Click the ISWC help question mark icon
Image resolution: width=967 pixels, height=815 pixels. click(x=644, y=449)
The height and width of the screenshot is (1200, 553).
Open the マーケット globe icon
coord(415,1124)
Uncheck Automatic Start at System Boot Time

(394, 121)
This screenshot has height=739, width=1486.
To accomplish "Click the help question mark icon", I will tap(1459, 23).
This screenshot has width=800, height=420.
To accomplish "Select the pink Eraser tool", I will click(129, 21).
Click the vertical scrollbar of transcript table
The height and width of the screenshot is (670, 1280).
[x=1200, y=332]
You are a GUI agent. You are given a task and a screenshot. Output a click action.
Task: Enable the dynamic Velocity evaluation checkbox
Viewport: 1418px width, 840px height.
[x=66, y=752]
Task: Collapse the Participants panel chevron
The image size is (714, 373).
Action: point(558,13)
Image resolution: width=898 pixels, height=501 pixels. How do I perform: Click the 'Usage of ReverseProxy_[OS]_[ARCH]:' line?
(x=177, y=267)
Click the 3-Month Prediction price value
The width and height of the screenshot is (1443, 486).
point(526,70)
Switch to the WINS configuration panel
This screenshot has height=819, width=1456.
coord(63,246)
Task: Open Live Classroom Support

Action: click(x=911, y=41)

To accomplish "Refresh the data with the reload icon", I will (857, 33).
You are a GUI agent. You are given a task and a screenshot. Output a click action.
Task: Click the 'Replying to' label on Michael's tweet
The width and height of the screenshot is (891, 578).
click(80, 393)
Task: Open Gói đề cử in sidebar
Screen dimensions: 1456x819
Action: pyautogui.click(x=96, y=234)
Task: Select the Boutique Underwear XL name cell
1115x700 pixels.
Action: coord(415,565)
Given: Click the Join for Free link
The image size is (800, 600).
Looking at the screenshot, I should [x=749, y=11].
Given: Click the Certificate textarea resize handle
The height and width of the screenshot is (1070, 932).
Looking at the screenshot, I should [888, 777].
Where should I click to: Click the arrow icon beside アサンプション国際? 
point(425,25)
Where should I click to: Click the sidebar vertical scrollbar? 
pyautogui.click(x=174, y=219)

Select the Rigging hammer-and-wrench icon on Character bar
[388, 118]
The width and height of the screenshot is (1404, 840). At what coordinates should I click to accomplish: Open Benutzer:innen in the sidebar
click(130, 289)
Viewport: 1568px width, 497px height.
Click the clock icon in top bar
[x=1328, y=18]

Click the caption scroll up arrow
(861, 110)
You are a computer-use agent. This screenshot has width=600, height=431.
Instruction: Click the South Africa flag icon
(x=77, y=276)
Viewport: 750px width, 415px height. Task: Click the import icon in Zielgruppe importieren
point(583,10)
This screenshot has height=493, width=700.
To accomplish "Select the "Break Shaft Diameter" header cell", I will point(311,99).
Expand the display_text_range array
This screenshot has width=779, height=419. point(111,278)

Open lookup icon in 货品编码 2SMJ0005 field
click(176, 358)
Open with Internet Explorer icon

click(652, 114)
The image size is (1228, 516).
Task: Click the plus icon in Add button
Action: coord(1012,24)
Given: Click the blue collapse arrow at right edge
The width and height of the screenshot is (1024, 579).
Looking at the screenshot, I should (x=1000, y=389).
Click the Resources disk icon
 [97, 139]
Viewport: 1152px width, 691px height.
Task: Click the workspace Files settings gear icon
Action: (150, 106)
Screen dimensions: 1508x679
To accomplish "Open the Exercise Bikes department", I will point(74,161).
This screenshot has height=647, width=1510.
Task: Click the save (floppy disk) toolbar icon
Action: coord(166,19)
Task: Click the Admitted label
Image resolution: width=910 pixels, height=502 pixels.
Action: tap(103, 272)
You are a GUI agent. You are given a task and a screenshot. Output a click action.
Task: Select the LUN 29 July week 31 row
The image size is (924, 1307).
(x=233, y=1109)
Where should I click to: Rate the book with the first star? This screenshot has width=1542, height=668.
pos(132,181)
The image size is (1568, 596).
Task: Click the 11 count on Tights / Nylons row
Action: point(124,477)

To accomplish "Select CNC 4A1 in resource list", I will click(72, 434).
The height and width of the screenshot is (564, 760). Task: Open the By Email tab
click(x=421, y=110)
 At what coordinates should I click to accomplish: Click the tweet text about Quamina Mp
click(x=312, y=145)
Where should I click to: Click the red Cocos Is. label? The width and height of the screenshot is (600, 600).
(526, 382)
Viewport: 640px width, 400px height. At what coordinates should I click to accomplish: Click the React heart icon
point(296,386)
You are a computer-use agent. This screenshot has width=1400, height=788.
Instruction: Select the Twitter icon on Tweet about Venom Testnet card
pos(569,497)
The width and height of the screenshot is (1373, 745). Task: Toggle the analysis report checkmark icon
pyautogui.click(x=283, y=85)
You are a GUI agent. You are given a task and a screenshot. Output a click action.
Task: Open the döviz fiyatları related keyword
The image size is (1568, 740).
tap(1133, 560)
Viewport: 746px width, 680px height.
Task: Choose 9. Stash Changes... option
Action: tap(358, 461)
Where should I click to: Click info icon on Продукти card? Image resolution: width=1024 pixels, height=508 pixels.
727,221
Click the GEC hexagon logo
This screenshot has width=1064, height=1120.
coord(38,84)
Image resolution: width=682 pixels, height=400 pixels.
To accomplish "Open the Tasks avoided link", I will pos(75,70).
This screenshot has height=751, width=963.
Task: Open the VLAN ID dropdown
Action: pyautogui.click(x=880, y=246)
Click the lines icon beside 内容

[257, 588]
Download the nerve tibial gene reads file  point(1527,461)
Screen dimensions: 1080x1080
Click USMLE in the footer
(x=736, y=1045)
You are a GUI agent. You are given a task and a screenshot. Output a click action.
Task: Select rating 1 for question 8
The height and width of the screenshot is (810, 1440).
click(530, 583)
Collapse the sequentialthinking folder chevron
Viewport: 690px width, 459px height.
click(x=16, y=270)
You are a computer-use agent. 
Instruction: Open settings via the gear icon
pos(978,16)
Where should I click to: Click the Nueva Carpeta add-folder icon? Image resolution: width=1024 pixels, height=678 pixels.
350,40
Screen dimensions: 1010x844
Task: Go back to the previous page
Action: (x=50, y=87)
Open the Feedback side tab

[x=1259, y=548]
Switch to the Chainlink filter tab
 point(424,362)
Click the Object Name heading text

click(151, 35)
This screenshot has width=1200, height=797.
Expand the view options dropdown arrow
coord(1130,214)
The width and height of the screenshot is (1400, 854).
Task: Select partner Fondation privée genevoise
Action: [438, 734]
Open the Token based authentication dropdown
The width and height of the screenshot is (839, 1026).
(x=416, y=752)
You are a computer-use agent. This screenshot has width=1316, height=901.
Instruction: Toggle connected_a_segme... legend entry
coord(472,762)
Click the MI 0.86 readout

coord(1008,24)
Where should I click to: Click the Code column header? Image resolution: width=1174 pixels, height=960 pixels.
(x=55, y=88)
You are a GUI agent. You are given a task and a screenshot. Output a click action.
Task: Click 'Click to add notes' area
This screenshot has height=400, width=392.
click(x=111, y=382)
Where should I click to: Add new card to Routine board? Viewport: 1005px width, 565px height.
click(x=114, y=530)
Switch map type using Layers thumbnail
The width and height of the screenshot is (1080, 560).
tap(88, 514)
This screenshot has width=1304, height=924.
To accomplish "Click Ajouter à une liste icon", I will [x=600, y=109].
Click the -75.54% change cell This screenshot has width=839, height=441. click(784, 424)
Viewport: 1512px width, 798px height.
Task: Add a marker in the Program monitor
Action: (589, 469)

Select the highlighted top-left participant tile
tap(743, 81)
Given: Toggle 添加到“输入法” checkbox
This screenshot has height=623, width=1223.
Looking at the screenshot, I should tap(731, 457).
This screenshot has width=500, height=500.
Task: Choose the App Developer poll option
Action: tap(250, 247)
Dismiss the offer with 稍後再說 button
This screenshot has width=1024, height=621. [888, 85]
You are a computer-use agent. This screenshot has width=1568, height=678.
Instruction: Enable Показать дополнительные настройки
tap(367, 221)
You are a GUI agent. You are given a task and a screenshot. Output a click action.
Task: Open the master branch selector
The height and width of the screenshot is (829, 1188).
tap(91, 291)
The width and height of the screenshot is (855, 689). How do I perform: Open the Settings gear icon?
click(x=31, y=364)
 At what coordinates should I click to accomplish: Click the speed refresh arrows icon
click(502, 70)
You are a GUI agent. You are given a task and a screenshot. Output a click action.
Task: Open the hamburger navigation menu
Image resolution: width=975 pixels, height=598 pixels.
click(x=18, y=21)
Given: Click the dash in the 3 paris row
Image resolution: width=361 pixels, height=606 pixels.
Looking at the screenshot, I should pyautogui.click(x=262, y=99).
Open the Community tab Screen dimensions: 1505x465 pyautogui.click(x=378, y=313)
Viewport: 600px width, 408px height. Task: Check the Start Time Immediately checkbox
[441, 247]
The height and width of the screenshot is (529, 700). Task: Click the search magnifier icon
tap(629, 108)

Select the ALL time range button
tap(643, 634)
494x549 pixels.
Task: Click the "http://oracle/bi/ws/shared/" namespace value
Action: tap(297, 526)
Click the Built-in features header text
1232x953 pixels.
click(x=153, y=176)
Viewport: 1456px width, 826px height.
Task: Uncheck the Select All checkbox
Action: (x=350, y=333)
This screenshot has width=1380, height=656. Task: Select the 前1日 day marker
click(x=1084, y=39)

[EXERCISE PROMPT]: An exact copy of the lines from the one holding "Viewport: 600px width, 408px" through the end of the data is the whole answer.

[RESULT BELOW]:
Viewport: 600px width, 408px height. Task: Check the Start Time Immediately checkbox
[441, 247]
The height and width of the screenshot is (529, 700). Task: Click the search magnifier icon
tap(629, 108)

Select the ALL time range button
tap(643, 634)
494x549 pixels.
Task: Click the "http://oracle/bi/ws/shared/" namespace value
Action: tap(297, 526)
Click the Built-in features header text
1232x953 pixels.
click(x=153, y=176)
Viewport: 1456px width, 826px height.
Task: Uncheck the Select All checkbox
Action: (x=350, y=333)
This screenshot has width=1380, height=656. Task: Select the 前1日 day marker
click(x=1084, y=39)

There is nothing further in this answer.